Do not fear the Machine
To which I respond:
Are we easily forgetting the passage of history under the Industrial age. The Luddites were rebels without a cause destroying factory mills, cotton gins, because they believe the machines were taking their jobs. We need to stop developing this buggy-whip mentality and think along the tides of the present condition.
Its not a matter of what; but of when. Robots will take over most jobs with 30 years If and only if we win this fight against the golden arches, what of the realistic implications technology is having at redefining the industrial based economy? What needs to happen is to embrace the change, but the current wage system needs to also adapt.
Before I continue, I am going to put a disclaimer, that I am going to head onto theoretical thinking about machines. Many people have the misconceptions of the “machine” in a sequential fashion but never think about it in an inversion.
The misconception follows that machines are simply “replacing” “substituting” “controlling” labor; rather than machines connecting and incorporating social machinery together.
Marx says this in "Das Kapital"(13th Chapter):
"How the instruments of labour are converted from tools into machines, or what is the difference between a machine and the implements of a handicraft."

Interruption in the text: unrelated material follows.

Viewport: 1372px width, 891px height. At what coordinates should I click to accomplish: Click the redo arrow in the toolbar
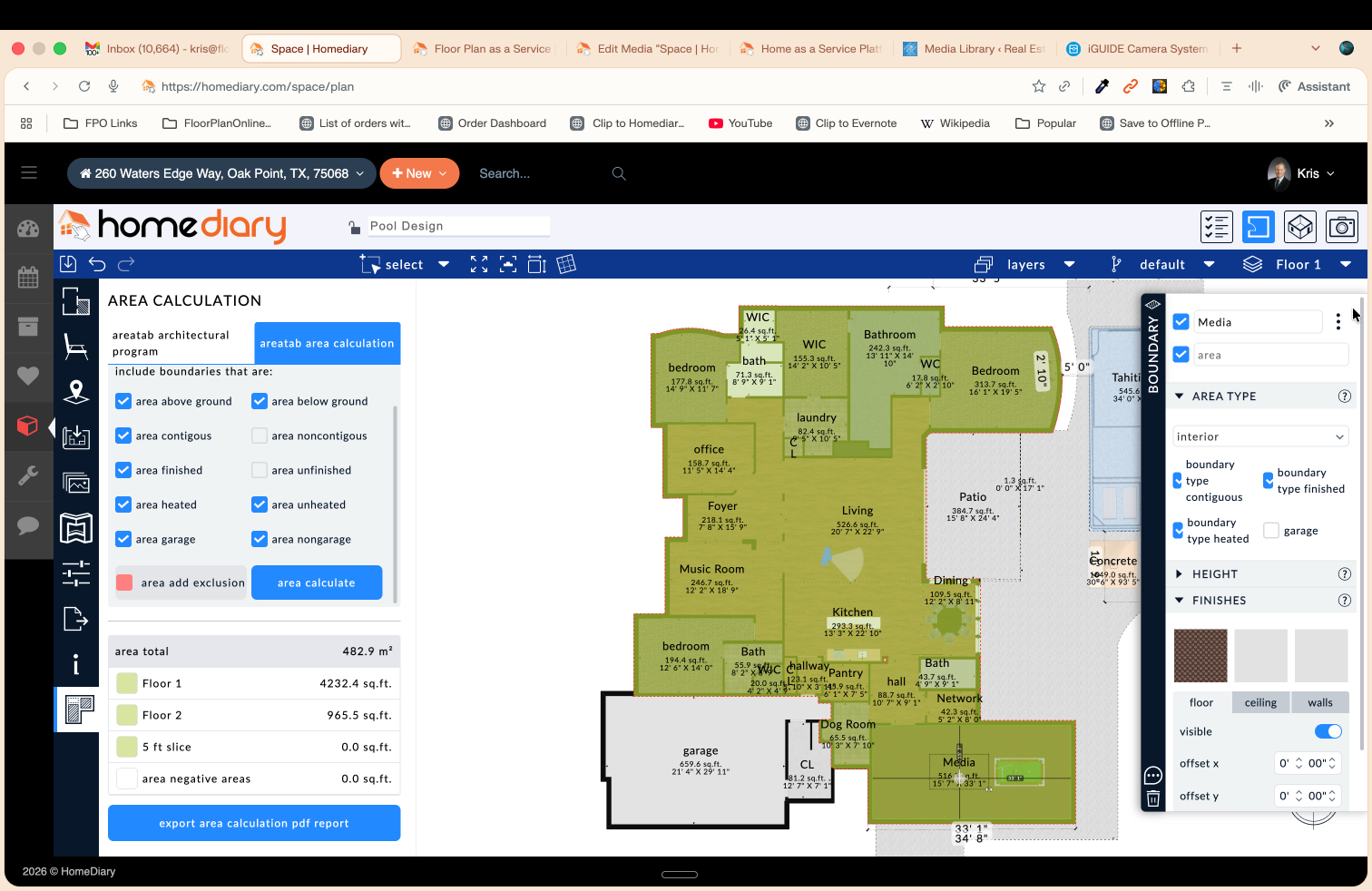click(x=126, y=264)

The similarities of both tools and machines is that they both start off as utilitarian functions for the socio-economic order. However, this orderly fashion does not sit still for machines. Tools are instruments of work--having a low entropy they enclose and centralize (state machine); whereas machines have a higher entropy--in which they open up and decentralize(social machine). What machines do then? They connect and incorporate different social realities together. The key word in all of this is connection not substitution.

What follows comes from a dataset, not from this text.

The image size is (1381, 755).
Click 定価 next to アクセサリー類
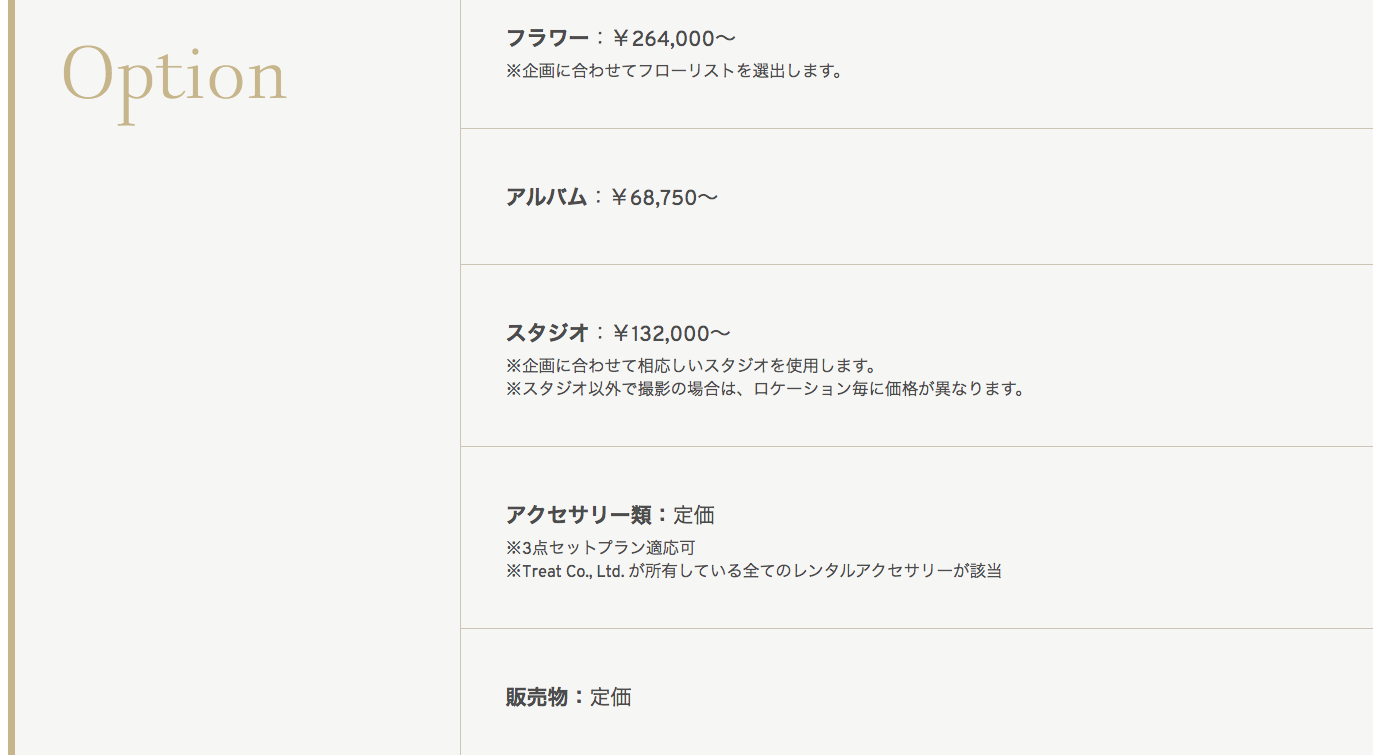point(694,515)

In "Anti-Oedipus" by Deleuze and Guattari say this,
"It is no longer a matter of confronting man and machine to estimate possible or impossible correspondences, extensions and substitutions of the one or the other, but rather of conjoining the two and showing how man becomes a piece with the machine or with other things in order to constitute a machine.”
It’s literally a symbiotic relationship not for humans, but onto other machines as well; not this perverted take on “substituting” or “displacing” the worker. Which is another take. We are no longer work-related creatures, constituted under the industrial paradigm--that era is withering away. We are slowly detaching ourselves from that, and into something else I cannot describe, something in close relation to “intellect” both abundant and valuable.
Intellect is really the next manifestation of labor, and while Marx viewed the General Intellect as an absorption to fixed systems, the reality now, is quite different. We see it through Wikipedia, Blockchain, Steemit, etc. where it is the “verbal cooperation of a multitude of living subjects.”
Or how eloquently Gerald Rauning states,
“Here pre-individual human "nature", which lies in speaking, thinking, communicating, is augmented by the trans-individual aspect of the General Intellect: it is not only the entirety of all knowledge accumulated by the human species, not only what all prior shared capability has in common, it is also the in-between of cognitive workers, the communicative interaction, abstraction and self-reflexion of living subjects, the cooperation, the coordinated action of living labor.”
Robots need maintenance, right? There are technicians, engineers, sysadmins, etc. behind that robot. A living salary should be applied to those people.
Your precisely right, we need to establish a different wage system one that is concurrent with the information ecosystem.
I believe Paul Mason in Post-Capitalism tries to tackle that output by introducing subsidies or a welfare model.
But the question isnt really what we will for sustenance, but he will bridge that connection between man and machine.